Aren’t you worried that this process is losing momentum?
Every time the crisis moves away, every time the urgency abates, the energy and the drive to reform and to rebuild wanes a little bit. That is the history of the European construction.
That being said, all of these reforms — you can have acute crisis and you can have chronic ones, and it seems that they have traded acute crisis for chronic ones of low growth and less job opportunity.
Which I don’t think is bearable for the long term. Which is why also it is comforting to see that Germany, for instance, is looking at stimulating its economy, not increasing taxes going forward, and participating in the growth and jobs debate in a proactive fashion.
What about the other contenders here — France, Italy, Spain? What is holding them up from finishing the reforms that are needed?
I think confidence is a big factor. I am not going to comment on France, but if you look at some of the other countries, they have done an awful lot to do fiscal consolidation. Italy was in primary surplus, and both of them have restructured their labor markets despite entrenched interests and sort of strong cultural trends. Yet reforms have begun. They have both restructured and strengthened the financial market.
Since you did the last report on the U.S., it seems like Fed Chairman Ben S. Bernanke declared the end of the era. What dynamic is this unleashing? What concerns do you harbor about this unwinding that is going to occur over the next years? Is there high-frequency data you have started to monitor?
We have teams whose job it is to look at high-frequency indices. I don’t want to be riveted to what happens on a daily basis. They alert me if things are heading in the wrong direction.
What we see is that in quite a few of these emerging-market economies, measures have been taken, the market has deepened, issuance of bonds has varied, including in local currencies. And I think that some of them — not all of them — have strengthened their fundamentals to such an extent that I don’t think they would be the victims of reasonable, well-programmed, well-communicated unwinding of the super accommodative monetary policy of the central banks.

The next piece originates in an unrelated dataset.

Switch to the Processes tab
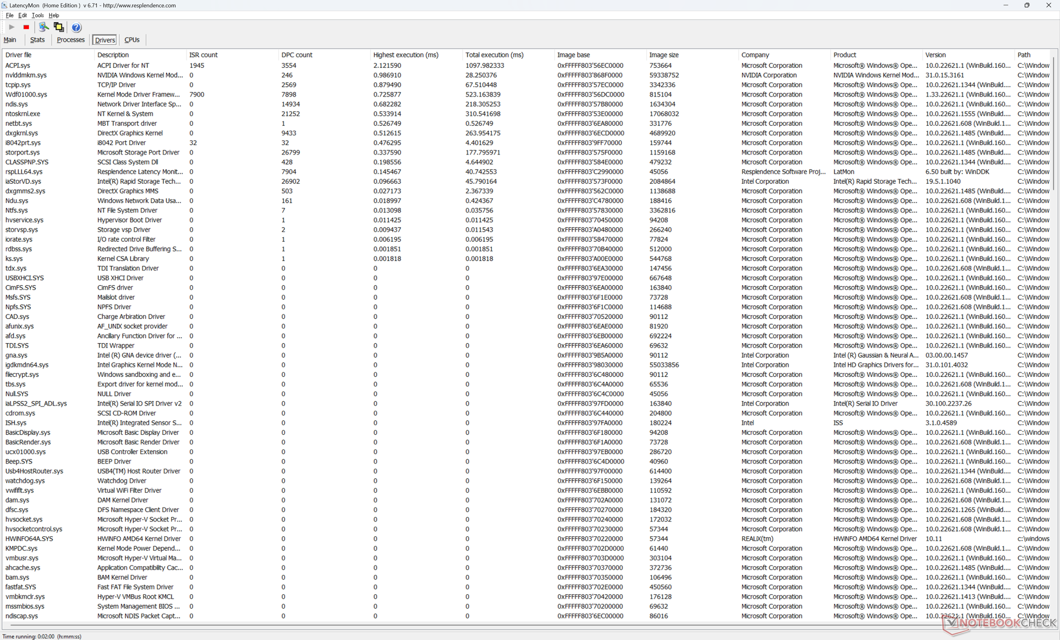The height and width of the screenshot is (640, 1060). [x=71, y=40]
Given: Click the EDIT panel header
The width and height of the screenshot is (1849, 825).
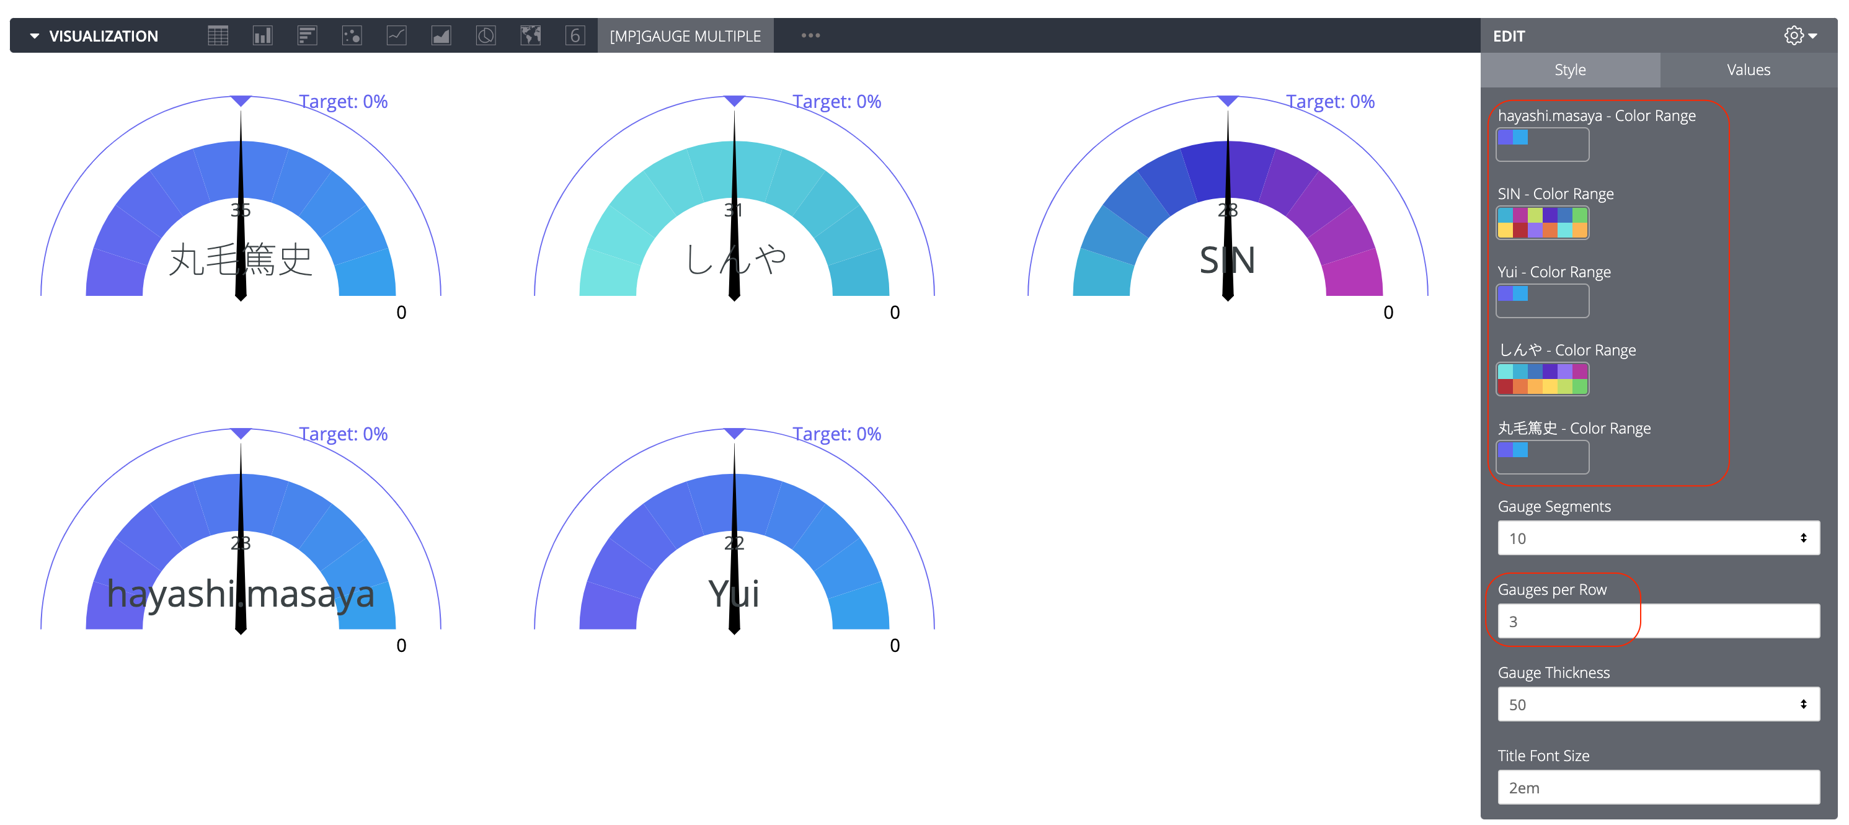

Number two, we have significantly reviewed, explored, debated and finally revised our position on capital flows and the management of capital flows. And we certainly think that countries which, once they have exhausted the various macroprudential policies, that they can resort to some capital flow management. We still think that the unwinding has to take place in an articulated way, with proper transitioning, not abruptly. And when I say well articulated — taking into account the potential spillover effects to other markets, not just the domestic consequences.
People have said these years of accommodation have left the world economy . . .
Withdrawal is always painful.
If it is gradual, if it is properly announced and at the same time other policymakers make the right decisions on fiscal, growth and structural measures — that they take the baton from the central bankers — it should work.